__WHAT THE TASK REQUIRES__
The task calls for an exact retyping of the lines from the one holding "Where should I" through the end of the listing, with pictures omitted and nothing added.

DATA EXCERPTS Block Start

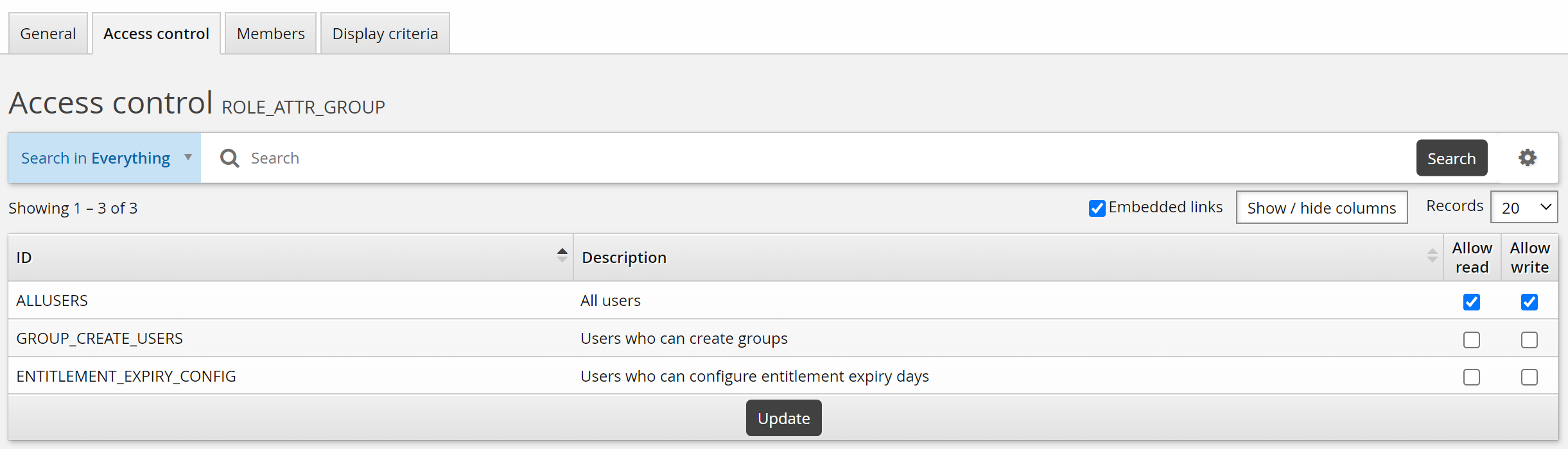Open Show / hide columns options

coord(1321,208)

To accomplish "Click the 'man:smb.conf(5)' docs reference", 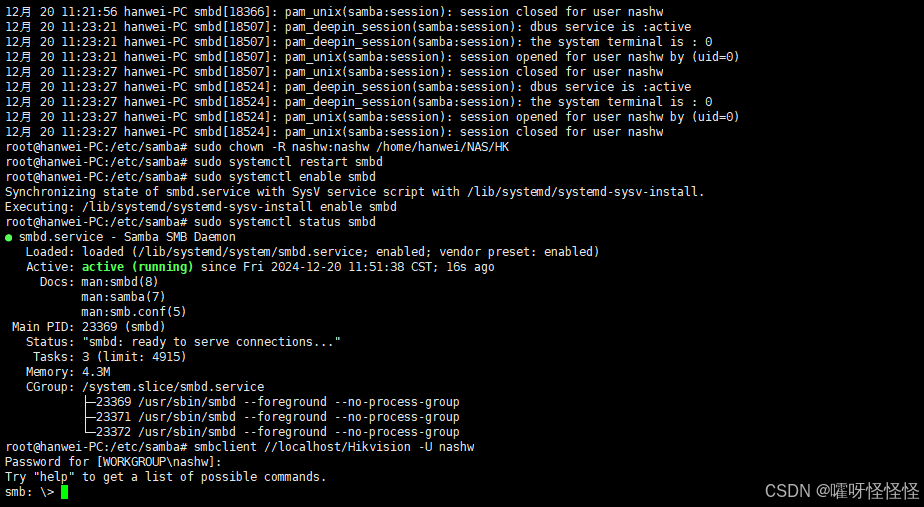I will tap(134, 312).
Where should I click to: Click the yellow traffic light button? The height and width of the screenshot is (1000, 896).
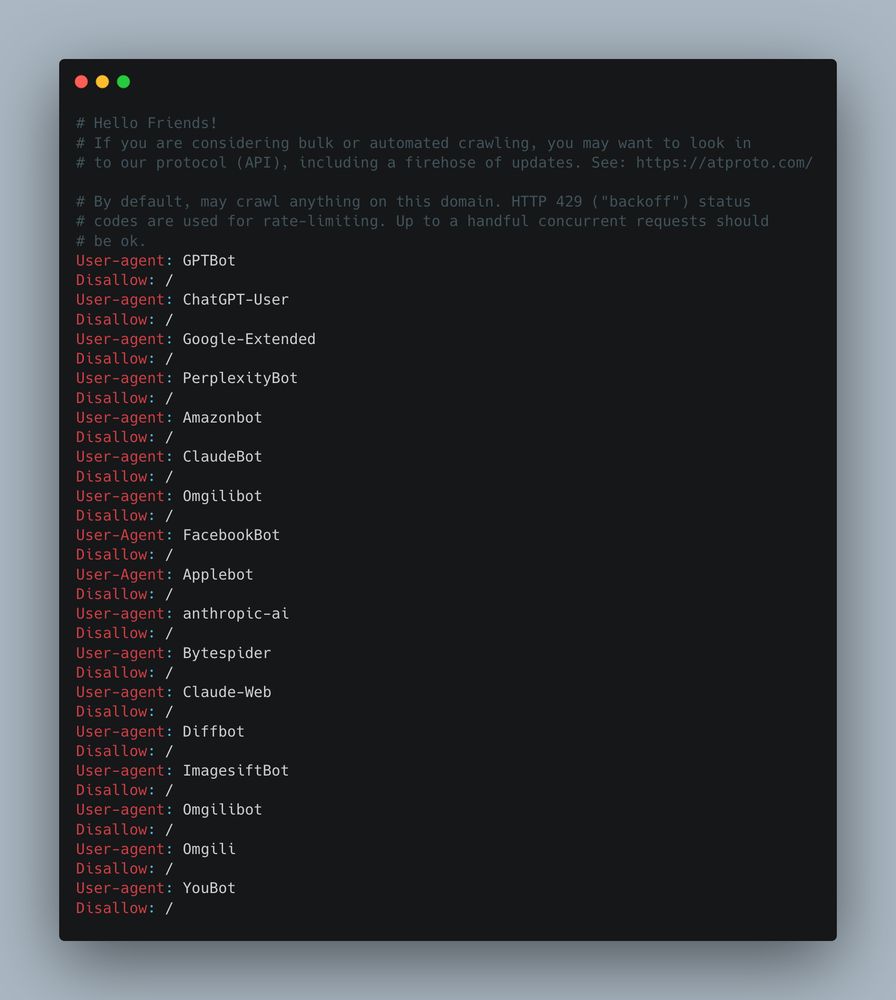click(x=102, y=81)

DATA EXCERPTS Block End

__RESULT__
Where should I click to: Click the yellow traffic light button? The height and width of the screenshot is (1000, 896).
click(x=102, y=81)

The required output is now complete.